A la suite du succès du film, les comédies romantiques connaissent un nouvel âge d’or dans les années 90 après avoir passées plusieurs décennies reléguées au placard de la ringardise. Et Julia Roberts devient presque malgré elle l’incarnation de ce genre –aux côtés de Meg Ryan bien sûr. Si elle devient en même temps l’actrice la mieux payée d’Hollywood, elle refuse par exemple les rôles féminins de Nuit Blanche à Seattle, Shakespeare in Love et L’Amour à tout prix et privilégie les drames et les thrillers. Mais le public a soif de Vivian, et Julia revient ainsi à ses premiers amours dans Le Mariage de Mon Meilleur Ami, gros succès au box office avec quasiment 300 millions de dollars de recettes et rejoignant Pretty Woman au Panthéon des classiques du genre.

Garry Marshall a rendu le monde entier amoureux de Julia Roberts.

Icône de la pop culture

L’actrice devient ainsi une icône et une nouvelle incarnation de la star-girl-next-door.
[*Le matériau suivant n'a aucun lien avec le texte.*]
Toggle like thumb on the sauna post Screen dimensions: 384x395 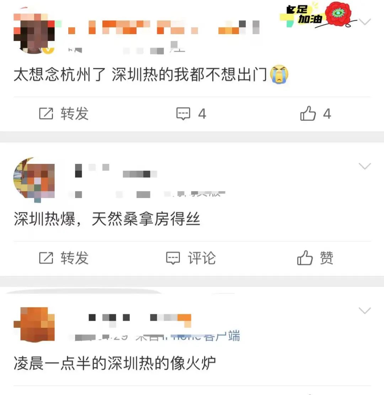[305, 258]
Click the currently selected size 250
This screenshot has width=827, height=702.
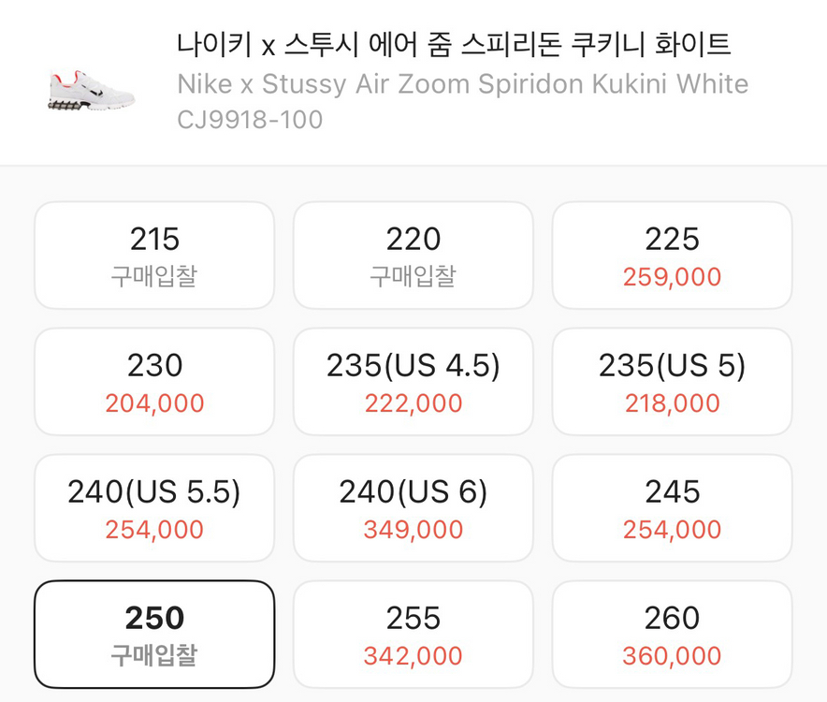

Et le flou artistique entre son identité et les personnages qu’elle incarne devient le sujet quasi central (derrière l’histoire d’amour) d’un nouvel énorme succès, cette fois-ci écrit par Richard Curtis (à qui l’on doit Quatre Mariages et un Enterrement)Coup de Foudre à Notting Hill. Tous les éléments mis en place dans Pretty Woman sont à nouveau à l’œuvre et la magie opère à nouveau bien que Vivian soit montée en grade et devenue Anna Scott, une superstar mondiale:

 

La confusion devient encore plus grande lorsque la même année Garry Marshall refait appel à Julia Roberts et Richard Gere pour incarner les amoureux de Just Married (Ou Presque) une histoire qui ressemble étrangement à ce qui est arrivée à l’actrice quelques années plus tôt, lorsqu’elle s’était enfuie de son mariage laissant le pauvre Kiefer Sutherland seul devant l’autel.

 

Le film est à nouveau un succès au box office et Garry Marshall a remis tous les ingrédients dans la marmite jusqu’au chewing gum bouche ouverte, accessoire ultime de l’actrice depuis Pretty Woman.

Julia Roberts est devenue, plus qu’une grande actrice, une icône de la pop culture, d’une apparition dans Friends en amoureuse revancharde, à son incarnation de la «dreamgirl» du Dave Matthews Band dans le clip de la chanson du même nom et jusqu’à son Oscar pour Erin Brockovich pour lequel elle dépasse le temps imparti au discours de remerciement dans la bonne tradition de son trop plein de vie, Julia Roberts reste l’amoureuse de l’Amérique.

 

Jusqu'à l'année dernière, où les deux actrices de la série Broad City reprenaient encore, dans un épisode hilarant, une autre scène mythique de Pretty Woman lorsque Vivian revient vers la vendeuse qui a refusé de lui vendre des vêtements:

Si les derniers films que Garry Marshall a réalisés avec Julia Roberts (la fameuse trilogie Valentine’s Day, New Years Eve et Mothers’ Day) sont très loin d’être des chefs d’œuvre le réalisateur a réussi avec son actrice à façonner le(s) personnage(s) Julia Roberts et à infuser en lui/eux son humour, sa bonhomie et son romantisme. En 1990, il expliquait au New York Times: «J’aime faire des films très romantiques, très sentimentaux. C’est un sal boulot mais il faut bien que quelqu’un le fasse.»